• **SELECTED PASSAGE**:
# Speaker stand height



## Steeve-O (Dec 3, 2010)

Hi all, I'm building speaker stand for my 5.1 home theater. My front speaker stand will be so the tweeter is at ear level like it is supposed to be. I was going to do the same thing for my rear speaker until I read somewhere this week-end that the rear speaker in a 5.1 system should be above hear level 5-6 feet high I beleive especialy for bi-directional speaker. My rear speaker are mono-directional bookshelf type speaker.

What height should I be aiming for? Same as front? 4 feet, 5 feet? My rear speaker are currently much too close to the rear wall and couch but I have to live with this issue since I'm in appartement. Speaker will be on each side of the couch and be flush with the back of the couch at about 1 feet of the couch (too close). I don't mind making them a certain height and changing the ABS pipe for a longer or shorter one down the road when I have a proper room.

Thank you for helping me out!

Steeve B.


----------



## tonyvdb (Sep 5, 2007)

Front and center channel speakers should be at ear level ideally tweeters aimed at the listening position. The surround channels are more non directional and ideally you want them to spread the sound out through the room rather then fire directly at you. Most people place them above their head aiming downward but this is not always possible.


----------



## Steeve-O (Dec 3, 2010)

So in my case since they are quite close I should put them above my head so they spread the sound in the room? How high above ear should they be?


----------



## tonyvdb (Sep 5, 2007)

In my opinion I would have them at about 5ft.


----------



## Steeve-O (Dec 3, 2010)

Thank you very much for your help!


----------



## nova (Apr 30, 2006)

Just to clarify, about 5' from the floor, not your ears. Generally you would want to place them so the tweeter is 1-1/2' to 2' above ear level at your seated position.


----------



## Steeve-O (Dec 3, 2010)

Thank you. I will build them to this height.


----------



## Wayne A. Pflughaupt (Apr 13, 2006)

• **GIVEN RECORDS**:
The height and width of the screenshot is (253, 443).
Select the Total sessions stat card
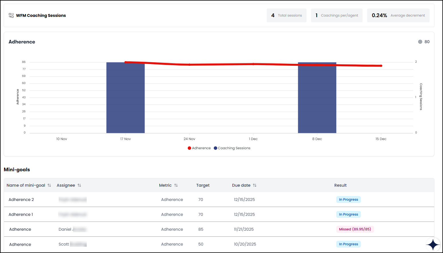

==

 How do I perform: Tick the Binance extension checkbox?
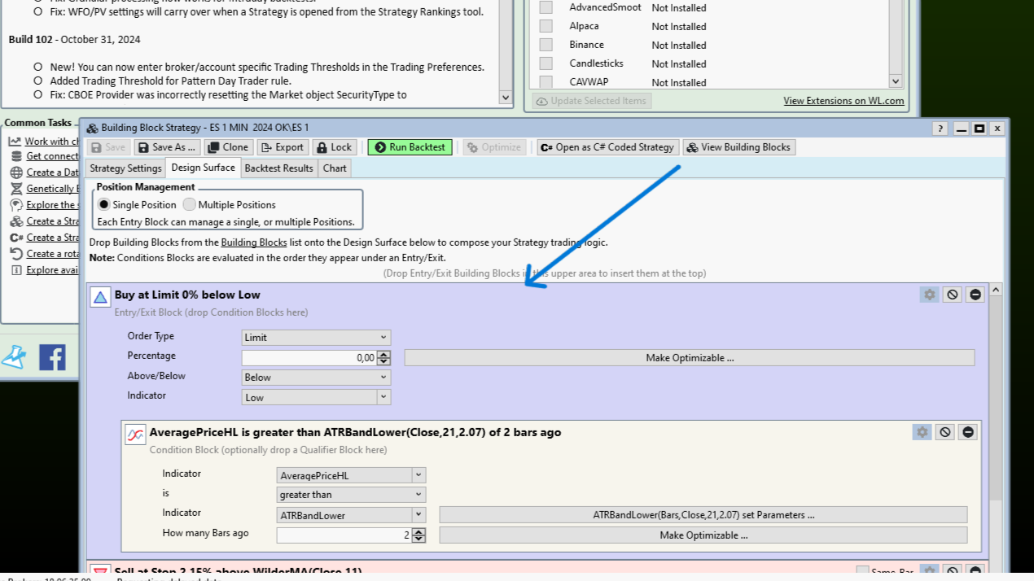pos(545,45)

• **WHAT THIS EXERCISE ASKS**:
1. In the speaker stand height thread, reproduce the text between "Front and center" and "should they be?", inclusive.
2. According to the speaker stand height thread, how far above ear level should the tweeter of a surround speaker generally sit at the seated position?
3. Carry on the speaker stand height thread from the point where it ends.

• **THE REPLIES**:
1.
Front and center channel speakers should be at ear level ideally tweeters aimed at the listening position. The surround channels are more non directional and ideally you want them to spread the sound out through the room rather then fire directly at you. Most people place them above their head aiming downward but this is not always possible.


----------



## Steeve-O (Dec 3, 2010)

So in my case since they are quite close I should put them above my head so they spread the sound in the room? How high above ear should they be?

2. About 1-1/2' to 2' above ear level.

3.
Since your rear speakers are right next to the couch, and direct-radiating at that, I'd raise them 5-6' above ear level. Otherwise it'll be too easy to localize them and you'll always be aware of their presence. Of course you probably have that problem already. If getting them that high isn't an option, the next best thing is to drastically roll the highs out of the rear speakers. That will simulate the high frequency attenuation you'd naturally get if they were some distance from the couch.

Regards,
Wayne


----------



## Steeve-O (Dec 3, 2010)

Are you saying 5 or 6 feet above ears ? Or above floor? Because 5-6 feet above ears would put them higher than my actual ceilling so it is not possible for me. I will cut the pipe tomorrow probably. Currently the tweeter should be close to 5 feet from the ground. I have some decorative stuff that the girlfriend put on the wall which prevent me from setting them higher. I guess I could move the seating forward a few inch(feet) but I'm not sure I will be able to get the required WAF permit. The good thing is that I should have a house quite soon (1-3 years) and she already gave me the okay for my own HT room where I will have the right to do what I want.


----------



## rab-byte (Feb 1, 2011)

Cheater fixes "can" take the form of facing the speakers away from you or reversing phase on the rears. Both are solutions if you simply can't get them to sound right via conventional placement methods.


----------



## Steeve-O (Dec 3, 2010)

So basically I will make them 5-6 feet from floor. I will try to aim them at TV, etc and also I will try reversing the phase. 

From what you are all saying you don't want to know where they are you just want feel the sound of your surrounding.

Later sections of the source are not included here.